I actually like Perl statement modifiers; they can make code more readable if used judiciously. Something like:
return unless $DEBUGGING;
can be pretty useful. Obviously, something like:
$a += $b * complex_function($c, $d, $e) unless ($x > 100.7 && pre_condition($d, $c, $e));
is not good.
- strings terminated by a binary zero rather than their physical size. Who the hell thought that would be a good idea?
Zero termination is simpler, and more flexible. Also, it avoids having to choose the appropriate number of bytes for the size field. Besides, if you want strings with size field, it's simple enough to implement that yourself.
- sizeof(string) (I may have got the name of the function wrong) returns the length of a single byte rather than the length of the entire string. Who the hell thought that would be a good idea?

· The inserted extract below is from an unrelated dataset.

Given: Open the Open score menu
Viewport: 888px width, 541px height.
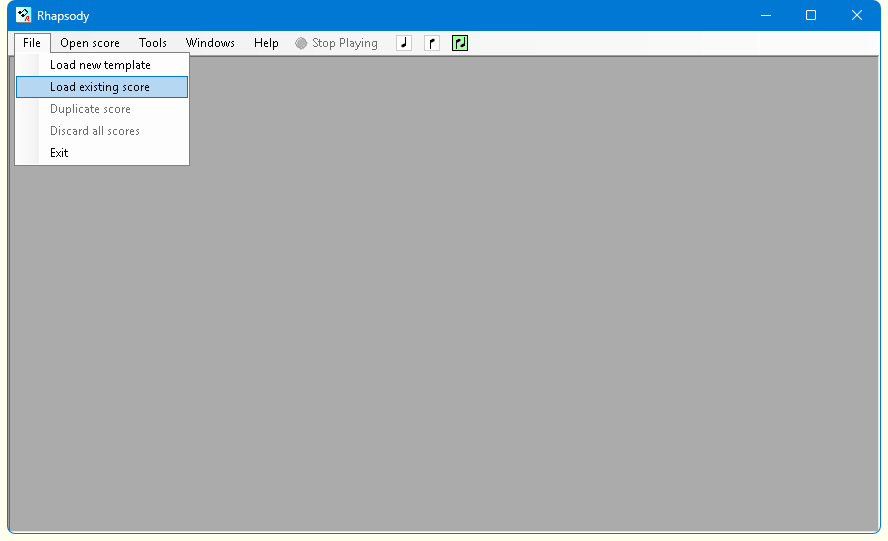Looking at the screenshot, I should tap(89, 43).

Hey, just because you don't know the language doesn't mean it's necessarily wrong. Documentation for sizeof would have told you that it's for telling you the size in bytes of datatypes on a particular system. It's often paired with malloc to allocate memory for something.
The C specification is remarkably lax on the size of its numeric datatypes, too. To the point where eventually a bunch of bit-specific sizes were introduced because the basic versions weren't. example: uint32 is a 32-bit unsigned integer, where as uint is an unsigned integer that's 16-bits or larger depending on the platform.
For that matter, even pointer size changes depending on systems. For instance, it's 4 bytes for 32-bit Intel systems and 8 bytes for 64-bit Intel systems.
"Protozoa are small, and bacteria are small, but viruses are smaller than the both put together."